Top of RECORDS SHOWN
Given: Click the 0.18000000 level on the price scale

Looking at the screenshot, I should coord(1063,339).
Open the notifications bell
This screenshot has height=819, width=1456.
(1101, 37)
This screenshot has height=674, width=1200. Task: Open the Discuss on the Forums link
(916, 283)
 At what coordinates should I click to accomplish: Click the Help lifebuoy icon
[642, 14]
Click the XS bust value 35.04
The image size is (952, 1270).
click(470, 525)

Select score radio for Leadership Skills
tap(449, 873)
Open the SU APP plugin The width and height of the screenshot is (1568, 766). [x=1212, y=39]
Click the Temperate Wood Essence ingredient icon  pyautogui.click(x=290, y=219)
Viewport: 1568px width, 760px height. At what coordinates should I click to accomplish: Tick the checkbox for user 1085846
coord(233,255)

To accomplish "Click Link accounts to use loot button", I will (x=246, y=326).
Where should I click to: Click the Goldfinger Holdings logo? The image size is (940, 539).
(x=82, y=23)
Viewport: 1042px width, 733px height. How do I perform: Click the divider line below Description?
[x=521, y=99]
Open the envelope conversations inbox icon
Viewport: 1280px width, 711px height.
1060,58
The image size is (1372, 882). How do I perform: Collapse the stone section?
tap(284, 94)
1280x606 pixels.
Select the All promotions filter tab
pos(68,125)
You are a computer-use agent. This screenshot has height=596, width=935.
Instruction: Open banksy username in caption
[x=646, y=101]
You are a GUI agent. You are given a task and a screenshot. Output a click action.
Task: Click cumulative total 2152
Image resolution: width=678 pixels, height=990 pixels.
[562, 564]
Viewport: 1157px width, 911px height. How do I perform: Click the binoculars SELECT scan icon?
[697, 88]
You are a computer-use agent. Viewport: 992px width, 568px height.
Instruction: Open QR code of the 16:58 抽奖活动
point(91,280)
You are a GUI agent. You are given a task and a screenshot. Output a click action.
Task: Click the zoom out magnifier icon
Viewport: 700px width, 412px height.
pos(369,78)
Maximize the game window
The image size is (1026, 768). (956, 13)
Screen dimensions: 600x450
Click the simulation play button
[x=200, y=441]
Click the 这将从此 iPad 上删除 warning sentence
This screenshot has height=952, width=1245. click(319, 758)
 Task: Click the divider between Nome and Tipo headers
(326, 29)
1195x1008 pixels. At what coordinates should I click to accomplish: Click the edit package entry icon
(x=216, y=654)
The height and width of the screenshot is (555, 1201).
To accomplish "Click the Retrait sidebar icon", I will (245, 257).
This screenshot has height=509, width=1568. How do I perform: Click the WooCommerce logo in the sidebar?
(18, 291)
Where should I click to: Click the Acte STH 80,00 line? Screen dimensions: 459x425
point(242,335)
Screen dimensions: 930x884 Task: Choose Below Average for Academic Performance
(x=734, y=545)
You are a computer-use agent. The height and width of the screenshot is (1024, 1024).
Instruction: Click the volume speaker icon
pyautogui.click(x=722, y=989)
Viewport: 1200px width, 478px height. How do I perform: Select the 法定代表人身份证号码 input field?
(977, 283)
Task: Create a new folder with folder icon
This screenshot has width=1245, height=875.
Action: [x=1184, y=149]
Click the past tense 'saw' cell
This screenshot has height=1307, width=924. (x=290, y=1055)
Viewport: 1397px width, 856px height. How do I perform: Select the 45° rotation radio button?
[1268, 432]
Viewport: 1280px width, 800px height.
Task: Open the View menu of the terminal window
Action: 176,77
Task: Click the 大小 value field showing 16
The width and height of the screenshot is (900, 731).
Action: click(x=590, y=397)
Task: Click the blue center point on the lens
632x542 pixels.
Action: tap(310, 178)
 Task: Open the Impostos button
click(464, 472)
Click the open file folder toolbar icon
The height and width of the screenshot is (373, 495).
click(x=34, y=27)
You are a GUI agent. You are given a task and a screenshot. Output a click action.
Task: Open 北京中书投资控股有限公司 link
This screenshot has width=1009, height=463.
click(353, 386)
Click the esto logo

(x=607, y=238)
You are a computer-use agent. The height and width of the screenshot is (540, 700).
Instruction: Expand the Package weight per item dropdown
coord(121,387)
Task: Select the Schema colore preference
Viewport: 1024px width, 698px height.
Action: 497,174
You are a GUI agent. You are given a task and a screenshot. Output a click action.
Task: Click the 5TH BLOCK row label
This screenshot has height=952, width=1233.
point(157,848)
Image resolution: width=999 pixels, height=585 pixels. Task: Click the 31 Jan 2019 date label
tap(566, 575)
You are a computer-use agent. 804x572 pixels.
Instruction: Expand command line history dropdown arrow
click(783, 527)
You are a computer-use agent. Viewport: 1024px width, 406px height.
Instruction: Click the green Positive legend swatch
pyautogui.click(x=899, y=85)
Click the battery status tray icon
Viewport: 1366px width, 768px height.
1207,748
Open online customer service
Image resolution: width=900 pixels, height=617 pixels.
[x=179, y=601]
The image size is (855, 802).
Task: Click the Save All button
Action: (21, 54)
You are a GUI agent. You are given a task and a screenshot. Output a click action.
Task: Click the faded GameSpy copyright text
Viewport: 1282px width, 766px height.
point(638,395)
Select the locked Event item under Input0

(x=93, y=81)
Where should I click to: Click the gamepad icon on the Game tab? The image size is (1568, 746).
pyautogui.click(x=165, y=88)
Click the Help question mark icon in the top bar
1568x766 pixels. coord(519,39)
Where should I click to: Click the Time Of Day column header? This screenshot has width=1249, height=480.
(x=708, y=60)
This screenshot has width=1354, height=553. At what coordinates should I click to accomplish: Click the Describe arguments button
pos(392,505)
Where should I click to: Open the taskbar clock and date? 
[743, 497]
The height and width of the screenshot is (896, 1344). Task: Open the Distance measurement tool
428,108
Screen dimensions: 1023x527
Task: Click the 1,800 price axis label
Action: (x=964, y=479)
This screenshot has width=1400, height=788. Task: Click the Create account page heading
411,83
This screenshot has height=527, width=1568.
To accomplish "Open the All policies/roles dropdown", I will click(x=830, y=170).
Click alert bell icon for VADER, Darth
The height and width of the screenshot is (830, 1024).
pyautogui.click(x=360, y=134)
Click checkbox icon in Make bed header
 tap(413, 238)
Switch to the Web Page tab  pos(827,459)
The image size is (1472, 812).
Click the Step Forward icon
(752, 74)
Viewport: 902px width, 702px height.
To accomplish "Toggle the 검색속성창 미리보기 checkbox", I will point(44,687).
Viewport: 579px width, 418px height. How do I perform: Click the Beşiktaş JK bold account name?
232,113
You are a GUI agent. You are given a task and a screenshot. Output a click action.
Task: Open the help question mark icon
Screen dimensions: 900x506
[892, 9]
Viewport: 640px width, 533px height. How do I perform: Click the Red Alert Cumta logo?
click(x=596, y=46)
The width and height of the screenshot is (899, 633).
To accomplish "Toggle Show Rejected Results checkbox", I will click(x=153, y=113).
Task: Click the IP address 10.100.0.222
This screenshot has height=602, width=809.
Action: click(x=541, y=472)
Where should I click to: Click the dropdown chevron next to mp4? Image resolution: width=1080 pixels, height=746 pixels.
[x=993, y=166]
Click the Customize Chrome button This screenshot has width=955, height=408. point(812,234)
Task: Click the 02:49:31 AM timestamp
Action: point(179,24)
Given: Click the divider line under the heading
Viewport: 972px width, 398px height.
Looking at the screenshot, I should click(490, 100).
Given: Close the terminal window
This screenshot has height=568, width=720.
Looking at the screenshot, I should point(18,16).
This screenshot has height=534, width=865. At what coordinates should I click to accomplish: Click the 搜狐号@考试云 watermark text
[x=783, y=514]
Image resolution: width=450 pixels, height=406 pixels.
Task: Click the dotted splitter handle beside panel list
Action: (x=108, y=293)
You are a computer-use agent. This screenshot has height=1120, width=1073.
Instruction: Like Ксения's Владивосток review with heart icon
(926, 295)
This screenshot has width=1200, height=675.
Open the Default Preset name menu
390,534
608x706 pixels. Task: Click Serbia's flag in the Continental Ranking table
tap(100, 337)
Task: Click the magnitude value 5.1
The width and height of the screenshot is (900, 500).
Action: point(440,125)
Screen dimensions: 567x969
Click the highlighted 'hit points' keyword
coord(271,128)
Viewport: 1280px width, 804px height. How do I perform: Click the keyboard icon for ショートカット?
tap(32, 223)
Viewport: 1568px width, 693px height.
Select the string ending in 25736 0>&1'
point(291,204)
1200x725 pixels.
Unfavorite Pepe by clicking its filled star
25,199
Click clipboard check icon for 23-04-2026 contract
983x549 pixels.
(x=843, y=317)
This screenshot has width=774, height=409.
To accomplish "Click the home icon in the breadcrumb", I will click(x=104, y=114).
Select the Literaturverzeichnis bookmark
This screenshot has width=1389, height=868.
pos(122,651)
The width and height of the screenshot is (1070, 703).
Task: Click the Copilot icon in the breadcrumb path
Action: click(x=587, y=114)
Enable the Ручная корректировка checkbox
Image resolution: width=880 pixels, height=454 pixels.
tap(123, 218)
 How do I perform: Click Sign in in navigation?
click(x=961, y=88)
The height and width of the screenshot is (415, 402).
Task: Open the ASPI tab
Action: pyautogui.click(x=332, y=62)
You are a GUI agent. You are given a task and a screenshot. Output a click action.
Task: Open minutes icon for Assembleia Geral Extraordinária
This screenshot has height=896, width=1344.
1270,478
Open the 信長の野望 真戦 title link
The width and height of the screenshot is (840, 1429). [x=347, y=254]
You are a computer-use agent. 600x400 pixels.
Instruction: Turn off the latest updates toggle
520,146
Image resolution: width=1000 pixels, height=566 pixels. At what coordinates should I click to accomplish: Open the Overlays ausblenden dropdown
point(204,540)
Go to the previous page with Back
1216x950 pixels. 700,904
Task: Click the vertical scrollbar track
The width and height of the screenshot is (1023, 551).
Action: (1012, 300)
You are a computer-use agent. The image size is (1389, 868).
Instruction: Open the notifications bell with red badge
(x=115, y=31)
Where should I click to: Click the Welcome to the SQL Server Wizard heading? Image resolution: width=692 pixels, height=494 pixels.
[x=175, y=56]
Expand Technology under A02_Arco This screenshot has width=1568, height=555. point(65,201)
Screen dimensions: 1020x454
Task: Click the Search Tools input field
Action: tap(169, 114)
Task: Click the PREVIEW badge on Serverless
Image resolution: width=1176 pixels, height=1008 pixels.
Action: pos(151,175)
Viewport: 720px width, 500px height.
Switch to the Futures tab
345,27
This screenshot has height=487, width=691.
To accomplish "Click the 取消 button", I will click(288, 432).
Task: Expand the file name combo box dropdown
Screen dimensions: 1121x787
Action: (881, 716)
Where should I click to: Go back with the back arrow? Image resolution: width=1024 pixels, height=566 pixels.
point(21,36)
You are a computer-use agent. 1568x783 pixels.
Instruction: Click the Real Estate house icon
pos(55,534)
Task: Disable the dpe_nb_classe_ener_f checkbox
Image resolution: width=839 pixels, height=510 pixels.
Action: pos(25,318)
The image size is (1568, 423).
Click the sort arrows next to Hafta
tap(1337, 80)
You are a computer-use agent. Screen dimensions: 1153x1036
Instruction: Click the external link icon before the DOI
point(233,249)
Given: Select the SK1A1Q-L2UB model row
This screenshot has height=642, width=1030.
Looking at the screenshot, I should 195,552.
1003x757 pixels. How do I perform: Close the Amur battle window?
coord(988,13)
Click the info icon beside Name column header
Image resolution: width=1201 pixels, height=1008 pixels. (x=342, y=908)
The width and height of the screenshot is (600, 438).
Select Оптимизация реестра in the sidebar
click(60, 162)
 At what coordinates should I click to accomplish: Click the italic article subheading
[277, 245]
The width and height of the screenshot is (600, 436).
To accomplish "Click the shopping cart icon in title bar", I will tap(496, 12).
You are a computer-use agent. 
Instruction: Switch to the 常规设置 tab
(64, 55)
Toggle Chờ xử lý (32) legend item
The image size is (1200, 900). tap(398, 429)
Bottom of RECORDS SHOWN
REQUIRED WORK. Your answer should hold every line of the entries that contains the string "computer".

SOLUTION FOR THIS TASK.
You are a computer-use agent. This screenshot has height=596, width=935.
You are a computer-use agent. Viewport: 992px width, 568px height.
You are a computer-use agent. The height and width of the screenshot is (1024, 1024).
You are a computer-use agent. The height and width of the screenshot is (540, 700).
You are a computer-use agent. 804x572 pixels.
You are a computer-use agent. Viewport: 1024px width, 406px height.
You are a computer-use agent. This screenshot has height=1120, width=1073.
You are a computer-use agent. 600x400 pixels.
You are a computer-use agent. The image size is (1389, 868).
You are a computer-use agent. 1568x783 pixels.
You are a computer-use agent. Screen dimensions: 1153x1036
You are a computer-use agent. 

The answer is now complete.